Speaking in the Commons, Mr Johnson went on to say there are limits to how much public money he was prepared to commit to addressing a global economic crisis.

Volunteers work at the Trussell Trust's Norwood and Brixton Foodbank in St Margaret's the Queen Church in Brixton, South London. AFP

With the war in Ukraine raging, the government’s programme included a series of measures to give the security services extra powers to tackle foreign spies and efforts to influence British democracy.

The package also contains measures aimed at taking advantage of the freedoms offered by Brexit — but there was no legislation to enact the government’s threat to tear up the deal on Northern Ireland’s trading arrangements, although officials said that remained an option.

But with rising energy bills, inflation forecast to hit 10 per cent and benefits and wages failing to keep up with the increase in prices, the cost of living is set to dominate domestic politics in the coming months.

The government highlighted the £22 billion ($27bn) package of help with energy bills, tax cuts and other measures already announced, but its focus is on generating economic growth to help address the issues rather than increasing state support, with public finances already battered by the billions borrowed to address the pandemic.

“After two years of Covid-19, I know that the last thing people need are further challenges,” Mr Johnson said.

“I know people are struggling with their bills and that they are anxious about the future.

“While we must keep our public finances on a sustainable footing — and we cannot completely shield people from the fallout from global events — where we can help, we will.”

Mr Johnson said the “aftershocks of Covid-19 and the biggest war in Europe since 1945” are causing disruption around the world, with all major economies facing cost-of-living pressures.

“It is right that we continue doing whatever we can to ease the burdens people are grappling with now, supporting the hardest-hit with £22bn of help to address the cost of living and cutting hundreds of pounds off household bills.

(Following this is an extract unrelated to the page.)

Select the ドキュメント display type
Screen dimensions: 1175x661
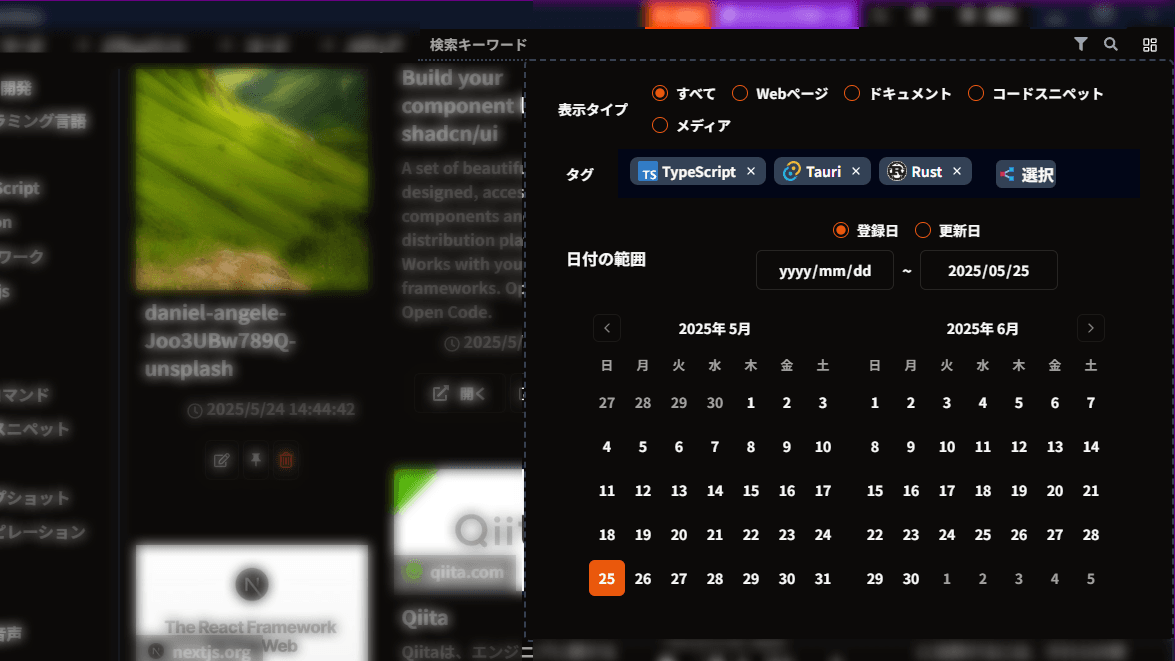(x=852, y=94)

“But we must also remember that for every pound of taxpayers’ money we spend on reducing bills now, it is a pound we are not investing in bringing down bills and prices over the longer term.”

Britain's Prime Minister Boris Johnson and Labour Party opposition leader Keir Starmer walk through the Central Lobby at the Palace of Westminster in London. Reuters

He said the government’s “top priorities” are growing the economy, making streets safe and supporting the NHS to clear the backlogs built up during the pandemic.

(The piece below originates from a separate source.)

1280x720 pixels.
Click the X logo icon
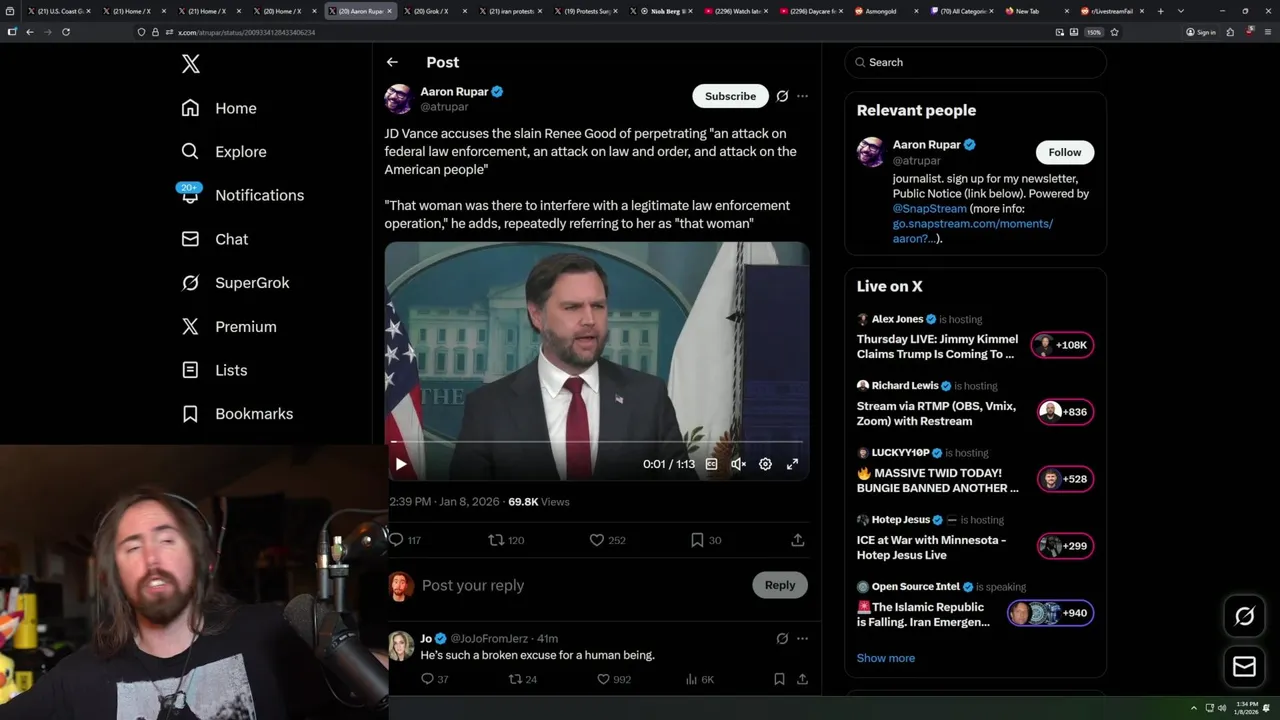[191, 64]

Labour leader Sir Keir Starmer called the response to the situation “pathetic”, telling Mr Johnson: “This government’s failure to grow the economy over a decade, combined with its inertia in the face of spiralling bills, means that we are staring down the barrel of something we haven’t seen in decades — a stagflation crisis.”

Liberal Democrat leader Sir Ed Davey said the Queen’s Speech “does nothing to help the millions of families and pensioners facing soaring bills and eye-watering inflation”.

“This speech was a far cry from what struggling families needed to hear today”, offering “no short-term comfort for parents struggling to feed their kids in the face of rocketing prices”, said Child Poverty Action Group chief executive Alison Garnham.

Dan Paskins, director of UK impact at Save the Children added that “the Queen’s Speech was a major opportunity to support those most affected by rising costs and the government didn’t take it”.

And Confederation of British Industry’s Matthew Fell said “firms looking for the government to address the cost-of-living crisis by growing the economy will be encouraged by the ambition in the Queen’s Speech”.